Now, what I'm working on is a retro-ish top-down 2d game, kinda like a cross between Berzerk and Galaxian, but somewhat modernised, with the kind of enemy overload you see in Geometry Wars. I'm a big fan of swarming, so there's gonna be some of that.
One of the key things I'm aiming for here is a solid frame rate with no slowdowns. The key to doing something like this, especially on a "low performance" platform like the PSP, is keeping the underlying algorithms not only as fast as possible, but, above all, stable in terms of execution time. There's no point[1] having (for example) a swarming algorithm that's blazing fast most of the time, but that suddenly takes exponential time under a specific set of circumstances.
Effectively, these are underlying engine considerations. If your engine then allows "user scripting code" behaviours[2], that might get blown away (although, again, see [1]), but that's not something we particularly need to worry about here.

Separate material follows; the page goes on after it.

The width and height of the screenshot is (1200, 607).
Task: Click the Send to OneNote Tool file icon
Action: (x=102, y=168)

So. What algorithms do we need, and what can we do about them?
- Collision Detection
- Swarming
- "Physics"
- Sorting
Code: Select all
typedef callback_fn_t void (*fn (void* object, void** near_objects, ...));How to use this?

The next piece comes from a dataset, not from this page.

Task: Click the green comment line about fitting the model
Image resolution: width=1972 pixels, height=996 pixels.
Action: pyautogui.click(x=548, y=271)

Let's assume we keep our objects in a big, pre-allocated, array. That's not a bad way of doing things, it keeps our memory usage bounded (at the cost of limiting the number of objects in the game), and means that, instead of passing around pointers to objects, we can pass around indexes into that array. Something like this:
Code: Select all
#define N_GAME_OBJECTS 1024
typedef struct { ... } game_object_t;
extern game_object_t * game_object_array;
Somewhere in game_object_t we have a morton code, which is an integer, which we update for each object as part of the "physics" step. This is done by interleaving the bits of its integer x and y (and z, in 3 dimensions) coordinates[5]; for optimisation purposes this is an integer operation that can be done in "spare" cycles on the MIPS core if we're using the VFPU for the physics engine.
Then we need to build an index of the game object array, based on "liveness" and morton code. It might look (a bit) like this:
Code: Select all
typedef struct {
unsigned int live;
unsigned int morton_code;
unsigned int object_index;
} object_index_t;
object_index_t object_index[N_GAME_OBJECTS];
Finding near objects, then, involves finding the range of morton codes we're interested in (see [5] again), scanning the index until we hit the first of those codes, and then dealing with each object in turn until we hit the end of the range[6].
But we can do better than that. Just finding the near objects is O(logn), so processing is O(logn^2) and processing for all objects is O(nlogn^2). The number of morton codes we are dealing with is fixed, so if that's a reasonable number we can "bucket" the index and make lookup O(1)[7]. In my case (for reasons I'll explain later), the morton code is only 8 bits, meaning I have a bucket index as follows:
Code: Select all
typedef union {
struct {
uint16_t low_index;
unit16_t high_index;
} i;
uint32_t v;
} object_index_index_t;
object_index_index_t object_index_index[256];
object_index_index_t dead_objects;
Now, there's a lot of literature on sorting. An awful lot of literature. You could lose a lifetime just reading it all. So I'll cut to the chase as to what I decided.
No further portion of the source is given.